Today there are scientific explanations for earthquakes, but one need go back only 100 years to see that there was a diversity of beliefs, usually grounded in religion or culture. Natural hazards (volcanic eruptions and earthquakes in particular) were once widely interpreted as a result of actions by a divine being within the Earth.

All over the world, there are examples of beliefs through which people seek to influence natural phenomena by attempting to communicate their wishes to the gods, and religion has modified them.

Culturally grounded knowledge about environmental risks was nurtured by most people exposed to them because it rationalized danger. Communities felt in control, commonly seeking fault within themselves, or evil intent from outside, when disaster struck.

Defining environmental risk and agreeing how to reduce it are not easy. Several examples show how people have incorporated disasters into their world view and do not aim to avoid them – Vanuatu in the Pacific, for example, where volcanic eruptions, earthquakes and tsunami are perceived as ‘social’ rather than ‘natural’ events.

Belief systems also influence responses to climate change. While most Pacific island governments, facing rising sea levels, have embraced the rhetoric of global change, little of this has filtered down to the people, most of whom consider that their devotion to God is sufficient to protect them.

Climate change poses a different series of environmental risks that are longer-term and unprecedented for most of the world. It will, therefore, test the effectiveness of many traditional beliefs, a situation made worse by increasing population density.

The first step to changing the way that DRR institutions deal with religion and beliefs is to understand how they consider them at the moment. Belief systems generally play no part in national policy on environmental risk or threats. At sub-national levels, local belief systems are sometimes more prominent and may result in refocusing national priorities.

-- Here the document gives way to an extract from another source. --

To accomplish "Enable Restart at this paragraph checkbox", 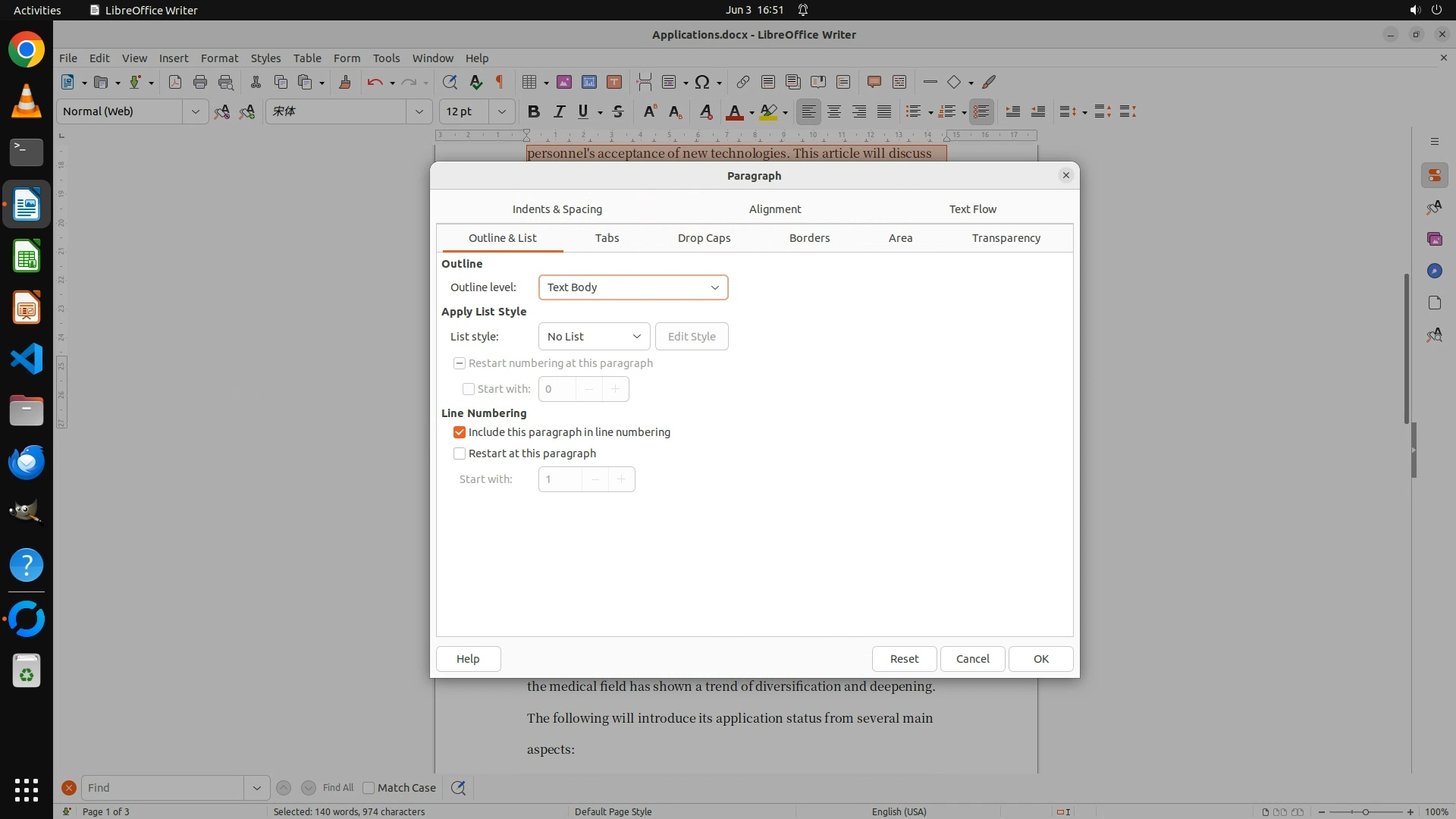I will pyautogui.click(x=460, y=453).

One major issue in many countries is whether coastal settlements vulnerable to rising sea levels should relocate – an issue in which religious beliefs can play a role. In some Pacific islands, many Christians believe that God will ensure their homes are not submerged.

Pointing to a divine cause of a disaster allows politicians and leaders to avoid taking the blame. This is useful when poor city planning, bad road construction or corruption are really what are translating a hazard into a disaster.

Religious organizations have tended to focus on aiding their own members after disasters because of easier access, but this has lessened with acceptance of non-discrimination.

Research on beliefs and risk has begun to creep slowly into the mainstream. The most recent Fifth Assessment Report of the Intergovernmental Panel on Climate Change suggested that cultural dimensions need to be considered to help reduce vulnerability to climate change.

Most international organizations and donors are agnostic, arguing that to be otherwise would be to introduce a degree of subjectivity into analyses that should be informed solely by science.

Key aspects

There are at least six reasons why beliefs are relevant to disaster risk reduction. The positive ones are that beliefs:

  • help people cope
  • provide a reserve of social capital
  • provide a platform for education about risk reduction.

Those that are less helpful involve beliefs that:

  • hamper building back differently or relocating
  • contribute to vulnerability
  • make it difficult to educate about risk reduction.

People are uncomfortable with the unknown and use belief systems to help explain or understand what is happening to them and around them. Culturally significant explanations develop because they rationalize people’s continued exposure to hazards. While these can certainly be frustrating for disaster reduction professionals, religion and spirituality should be recognized as a form of social capital and prioritized as such for recovery.

The issue of beliefs and disasters is complex and provokes strong emotions. It is difficult to speak about the topic without immediately disclosing one’s own world view. At the same time, problems are likely to arise if disaster managers fail to take this crucial aspect of culture into account.